→ **Item position entries**
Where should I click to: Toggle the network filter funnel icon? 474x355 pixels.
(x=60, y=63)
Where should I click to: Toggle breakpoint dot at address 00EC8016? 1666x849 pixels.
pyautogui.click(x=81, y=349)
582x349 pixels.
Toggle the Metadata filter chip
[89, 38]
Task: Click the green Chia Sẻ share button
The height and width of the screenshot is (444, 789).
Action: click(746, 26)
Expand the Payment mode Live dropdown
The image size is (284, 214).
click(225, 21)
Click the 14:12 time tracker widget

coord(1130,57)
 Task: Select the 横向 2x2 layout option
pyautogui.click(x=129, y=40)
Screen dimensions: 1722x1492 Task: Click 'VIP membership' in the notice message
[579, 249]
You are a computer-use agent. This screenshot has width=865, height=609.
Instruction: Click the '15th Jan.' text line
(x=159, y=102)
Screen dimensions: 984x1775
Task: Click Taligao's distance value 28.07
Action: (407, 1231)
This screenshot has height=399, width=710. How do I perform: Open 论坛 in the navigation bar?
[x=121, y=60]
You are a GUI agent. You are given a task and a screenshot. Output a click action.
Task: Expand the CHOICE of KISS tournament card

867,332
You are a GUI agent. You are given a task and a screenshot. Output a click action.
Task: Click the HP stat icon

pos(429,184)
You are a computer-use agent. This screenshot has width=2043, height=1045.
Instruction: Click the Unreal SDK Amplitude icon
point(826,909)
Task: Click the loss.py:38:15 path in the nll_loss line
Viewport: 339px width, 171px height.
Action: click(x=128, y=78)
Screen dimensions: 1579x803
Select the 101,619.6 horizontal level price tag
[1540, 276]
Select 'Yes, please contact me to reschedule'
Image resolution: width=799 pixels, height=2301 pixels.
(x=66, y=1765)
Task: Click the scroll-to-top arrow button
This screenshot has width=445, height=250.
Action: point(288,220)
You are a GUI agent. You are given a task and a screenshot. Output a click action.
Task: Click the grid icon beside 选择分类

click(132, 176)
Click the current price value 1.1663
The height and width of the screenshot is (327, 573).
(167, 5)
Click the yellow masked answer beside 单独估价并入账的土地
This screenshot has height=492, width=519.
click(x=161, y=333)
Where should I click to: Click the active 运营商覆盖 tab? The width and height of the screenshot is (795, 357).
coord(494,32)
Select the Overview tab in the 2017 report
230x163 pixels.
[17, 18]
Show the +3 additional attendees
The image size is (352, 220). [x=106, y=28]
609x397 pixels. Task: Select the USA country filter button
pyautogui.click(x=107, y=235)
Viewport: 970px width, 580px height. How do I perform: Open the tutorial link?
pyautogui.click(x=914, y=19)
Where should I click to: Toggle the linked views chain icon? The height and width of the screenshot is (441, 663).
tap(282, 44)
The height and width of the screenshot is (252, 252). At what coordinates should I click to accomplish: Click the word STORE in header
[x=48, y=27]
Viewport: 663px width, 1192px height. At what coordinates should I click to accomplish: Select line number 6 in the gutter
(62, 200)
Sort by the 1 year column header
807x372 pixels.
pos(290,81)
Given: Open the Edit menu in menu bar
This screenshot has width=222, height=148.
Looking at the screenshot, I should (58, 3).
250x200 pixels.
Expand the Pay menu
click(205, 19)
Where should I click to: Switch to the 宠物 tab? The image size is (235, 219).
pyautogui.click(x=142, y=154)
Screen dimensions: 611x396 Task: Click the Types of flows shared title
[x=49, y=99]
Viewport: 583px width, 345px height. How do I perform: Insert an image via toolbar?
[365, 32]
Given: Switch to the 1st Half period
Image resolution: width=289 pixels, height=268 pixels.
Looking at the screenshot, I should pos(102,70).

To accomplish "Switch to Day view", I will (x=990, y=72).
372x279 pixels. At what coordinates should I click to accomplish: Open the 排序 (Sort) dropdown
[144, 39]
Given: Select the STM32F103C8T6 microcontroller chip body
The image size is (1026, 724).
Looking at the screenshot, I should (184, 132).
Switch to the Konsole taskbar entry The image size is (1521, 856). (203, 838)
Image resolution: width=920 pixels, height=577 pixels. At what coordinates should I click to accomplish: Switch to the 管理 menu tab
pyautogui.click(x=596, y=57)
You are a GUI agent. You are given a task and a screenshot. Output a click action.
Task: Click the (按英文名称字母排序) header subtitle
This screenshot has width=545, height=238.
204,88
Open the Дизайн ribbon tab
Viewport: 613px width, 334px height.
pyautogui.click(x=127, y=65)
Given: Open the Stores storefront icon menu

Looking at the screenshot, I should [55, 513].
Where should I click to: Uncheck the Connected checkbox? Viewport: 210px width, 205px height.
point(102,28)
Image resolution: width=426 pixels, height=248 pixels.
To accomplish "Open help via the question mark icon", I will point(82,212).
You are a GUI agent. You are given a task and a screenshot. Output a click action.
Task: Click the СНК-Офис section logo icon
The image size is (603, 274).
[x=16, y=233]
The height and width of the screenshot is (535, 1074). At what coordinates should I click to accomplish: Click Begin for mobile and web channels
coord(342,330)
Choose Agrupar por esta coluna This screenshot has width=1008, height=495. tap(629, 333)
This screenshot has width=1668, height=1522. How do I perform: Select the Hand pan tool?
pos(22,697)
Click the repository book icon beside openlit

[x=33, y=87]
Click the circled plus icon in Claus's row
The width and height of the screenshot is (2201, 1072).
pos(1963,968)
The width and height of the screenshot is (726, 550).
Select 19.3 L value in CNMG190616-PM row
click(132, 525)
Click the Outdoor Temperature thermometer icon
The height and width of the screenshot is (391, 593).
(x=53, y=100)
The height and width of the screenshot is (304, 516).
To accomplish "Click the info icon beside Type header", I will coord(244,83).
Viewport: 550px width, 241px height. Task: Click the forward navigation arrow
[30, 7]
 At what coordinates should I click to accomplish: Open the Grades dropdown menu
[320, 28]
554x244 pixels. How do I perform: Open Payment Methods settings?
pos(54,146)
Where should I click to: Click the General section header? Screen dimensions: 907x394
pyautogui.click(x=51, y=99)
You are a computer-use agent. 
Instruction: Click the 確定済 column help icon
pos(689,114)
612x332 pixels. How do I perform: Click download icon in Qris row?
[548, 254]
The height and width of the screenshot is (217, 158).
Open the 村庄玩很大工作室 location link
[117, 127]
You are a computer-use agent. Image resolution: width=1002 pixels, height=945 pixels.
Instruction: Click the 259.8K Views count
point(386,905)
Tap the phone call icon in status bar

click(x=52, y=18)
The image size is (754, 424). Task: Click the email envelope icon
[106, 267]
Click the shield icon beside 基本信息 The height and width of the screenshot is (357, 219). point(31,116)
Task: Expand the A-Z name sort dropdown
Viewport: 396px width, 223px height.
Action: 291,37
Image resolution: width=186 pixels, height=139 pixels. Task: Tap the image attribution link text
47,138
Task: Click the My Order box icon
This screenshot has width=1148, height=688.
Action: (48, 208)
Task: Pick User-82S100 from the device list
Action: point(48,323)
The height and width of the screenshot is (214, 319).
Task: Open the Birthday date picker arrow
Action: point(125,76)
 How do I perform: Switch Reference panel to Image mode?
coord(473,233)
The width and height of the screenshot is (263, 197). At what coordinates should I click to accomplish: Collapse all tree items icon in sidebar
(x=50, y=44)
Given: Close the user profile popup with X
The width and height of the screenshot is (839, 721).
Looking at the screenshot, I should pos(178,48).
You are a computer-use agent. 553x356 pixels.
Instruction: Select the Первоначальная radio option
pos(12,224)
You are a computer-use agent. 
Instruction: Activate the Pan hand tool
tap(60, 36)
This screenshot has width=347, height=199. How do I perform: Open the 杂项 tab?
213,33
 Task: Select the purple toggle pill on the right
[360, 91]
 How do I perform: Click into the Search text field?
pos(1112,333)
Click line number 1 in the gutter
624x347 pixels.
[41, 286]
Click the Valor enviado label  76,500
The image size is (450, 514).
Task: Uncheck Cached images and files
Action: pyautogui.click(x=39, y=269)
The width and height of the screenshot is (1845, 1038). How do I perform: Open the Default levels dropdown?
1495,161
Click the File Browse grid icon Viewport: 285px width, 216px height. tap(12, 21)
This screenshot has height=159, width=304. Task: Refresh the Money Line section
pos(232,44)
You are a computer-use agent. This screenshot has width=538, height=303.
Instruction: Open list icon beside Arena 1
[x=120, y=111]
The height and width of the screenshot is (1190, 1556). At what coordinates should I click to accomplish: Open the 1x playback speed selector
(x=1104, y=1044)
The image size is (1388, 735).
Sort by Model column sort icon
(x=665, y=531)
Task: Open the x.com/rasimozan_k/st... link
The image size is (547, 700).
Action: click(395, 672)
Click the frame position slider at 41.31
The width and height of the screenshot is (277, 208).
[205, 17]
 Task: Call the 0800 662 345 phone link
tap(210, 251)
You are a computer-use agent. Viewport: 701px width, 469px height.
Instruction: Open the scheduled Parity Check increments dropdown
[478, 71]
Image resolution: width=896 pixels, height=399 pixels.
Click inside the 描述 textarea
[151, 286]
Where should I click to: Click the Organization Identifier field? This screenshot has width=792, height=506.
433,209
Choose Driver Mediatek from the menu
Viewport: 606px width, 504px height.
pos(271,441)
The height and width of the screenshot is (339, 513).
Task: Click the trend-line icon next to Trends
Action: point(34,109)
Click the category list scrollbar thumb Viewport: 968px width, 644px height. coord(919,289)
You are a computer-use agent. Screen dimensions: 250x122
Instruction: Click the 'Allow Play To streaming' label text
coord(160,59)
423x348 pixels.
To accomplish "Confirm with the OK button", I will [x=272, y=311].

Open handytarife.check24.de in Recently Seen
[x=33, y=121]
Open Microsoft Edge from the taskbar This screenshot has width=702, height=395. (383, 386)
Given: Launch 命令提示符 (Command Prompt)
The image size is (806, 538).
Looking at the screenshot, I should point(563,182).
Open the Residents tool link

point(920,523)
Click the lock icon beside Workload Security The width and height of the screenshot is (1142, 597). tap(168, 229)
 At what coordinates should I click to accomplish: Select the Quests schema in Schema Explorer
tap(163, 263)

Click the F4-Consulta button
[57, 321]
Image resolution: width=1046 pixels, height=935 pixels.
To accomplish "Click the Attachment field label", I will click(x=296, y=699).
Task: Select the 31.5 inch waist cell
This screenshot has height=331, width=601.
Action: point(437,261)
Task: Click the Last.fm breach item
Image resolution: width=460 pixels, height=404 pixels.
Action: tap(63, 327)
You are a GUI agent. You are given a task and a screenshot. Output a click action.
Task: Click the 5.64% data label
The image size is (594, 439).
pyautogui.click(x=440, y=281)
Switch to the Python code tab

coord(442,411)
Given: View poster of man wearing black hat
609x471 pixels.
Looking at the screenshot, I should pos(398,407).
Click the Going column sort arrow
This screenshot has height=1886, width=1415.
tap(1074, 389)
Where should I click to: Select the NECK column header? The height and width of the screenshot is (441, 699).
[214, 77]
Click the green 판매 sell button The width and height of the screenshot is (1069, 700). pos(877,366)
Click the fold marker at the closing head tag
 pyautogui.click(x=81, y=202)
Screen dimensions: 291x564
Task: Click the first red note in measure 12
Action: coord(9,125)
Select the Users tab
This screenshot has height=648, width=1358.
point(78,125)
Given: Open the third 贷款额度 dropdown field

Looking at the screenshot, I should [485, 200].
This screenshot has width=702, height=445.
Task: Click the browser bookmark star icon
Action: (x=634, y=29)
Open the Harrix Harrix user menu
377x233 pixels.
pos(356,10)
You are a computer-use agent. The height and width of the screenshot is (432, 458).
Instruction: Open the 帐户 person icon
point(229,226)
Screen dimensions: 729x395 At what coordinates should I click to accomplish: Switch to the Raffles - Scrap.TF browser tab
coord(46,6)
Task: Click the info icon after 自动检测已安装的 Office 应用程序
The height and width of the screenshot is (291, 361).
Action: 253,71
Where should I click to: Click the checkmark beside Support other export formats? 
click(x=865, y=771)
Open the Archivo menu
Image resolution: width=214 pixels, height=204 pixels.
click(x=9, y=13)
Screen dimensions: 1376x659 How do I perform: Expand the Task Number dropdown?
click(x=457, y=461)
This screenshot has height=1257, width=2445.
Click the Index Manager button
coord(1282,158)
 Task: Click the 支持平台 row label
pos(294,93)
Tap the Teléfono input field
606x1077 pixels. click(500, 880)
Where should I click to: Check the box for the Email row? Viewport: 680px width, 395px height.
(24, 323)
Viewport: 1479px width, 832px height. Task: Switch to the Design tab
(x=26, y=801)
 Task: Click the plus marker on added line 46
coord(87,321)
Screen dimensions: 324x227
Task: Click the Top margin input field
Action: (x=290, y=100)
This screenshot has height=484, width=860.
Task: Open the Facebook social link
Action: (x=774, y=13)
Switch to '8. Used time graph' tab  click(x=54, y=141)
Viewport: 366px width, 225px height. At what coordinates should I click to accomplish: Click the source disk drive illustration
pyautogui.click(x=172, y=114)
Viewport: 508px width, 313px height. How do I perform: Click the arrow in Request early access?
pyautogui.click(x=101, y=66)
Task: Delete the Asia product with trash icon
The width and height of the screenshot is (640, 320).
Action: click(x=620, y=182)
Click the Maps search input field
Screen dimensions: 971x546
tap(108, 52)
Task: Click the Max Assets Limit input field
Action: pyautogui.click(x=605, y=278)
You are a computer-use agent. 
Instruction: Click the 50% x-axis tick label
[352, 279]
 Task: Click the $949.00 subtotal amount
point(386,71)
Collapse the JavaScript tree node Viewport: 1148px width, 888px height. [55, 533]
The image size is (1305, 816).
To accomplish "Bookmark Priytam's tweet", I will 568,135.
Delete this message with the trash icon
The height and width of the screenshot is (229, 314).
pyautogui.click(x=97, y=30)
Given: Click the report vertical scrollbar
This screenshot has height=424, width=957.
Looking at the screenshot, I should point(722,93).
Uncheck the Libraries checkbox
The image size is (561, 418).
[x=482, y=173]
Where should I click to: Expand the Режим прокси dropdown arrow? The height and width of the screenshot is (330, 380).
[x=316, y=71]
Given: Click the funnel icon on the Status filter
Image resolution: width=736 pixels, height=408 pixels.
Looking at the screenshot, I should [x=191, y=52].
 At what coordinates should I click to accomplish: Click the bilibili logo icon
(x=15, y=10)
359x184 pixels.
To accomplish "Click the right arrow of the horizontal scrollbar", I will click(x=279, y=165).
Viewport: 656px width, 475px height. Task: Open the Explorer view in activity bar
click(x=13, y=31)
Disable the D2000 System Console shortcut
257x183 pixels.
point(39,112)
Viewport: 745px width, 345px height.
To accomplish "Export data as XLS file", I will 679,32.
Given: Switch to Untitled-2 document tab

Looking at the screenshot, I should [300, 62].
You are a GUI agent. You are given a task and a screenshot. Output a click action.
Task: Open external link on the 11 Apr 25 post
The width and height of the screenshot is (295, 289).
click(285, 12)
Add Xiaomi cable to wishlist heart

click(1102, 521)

→ **THE TASK**
Starting at the beginning of the listing and ending at the line containing "coord(1130,57)", replace "Toggle" with "Switch" and reproduce those lines with nothing else changed.

→ **RESULT**
Where should I click to: Switch the network filter funnel icon? 474x355 pixels.
(x=60, y=63)
Where should I click to: Switch breakpoint dot at address 00EC8016? 1666x849 pixels.
pyautogui.click(x=81, y=349)
582x349 pixels.
Switch the Metadata filter chip
[89, 38]
Task: Click the green Chia Sẻ share button
The height and width of the screenshot is (444, 789).
Action: click(746, 26)
Expand the Payment mode Live dropdown
The image size is (284, 214).
click(225, 21)
Click the 14:12 time tracker widget

coord(1130,57)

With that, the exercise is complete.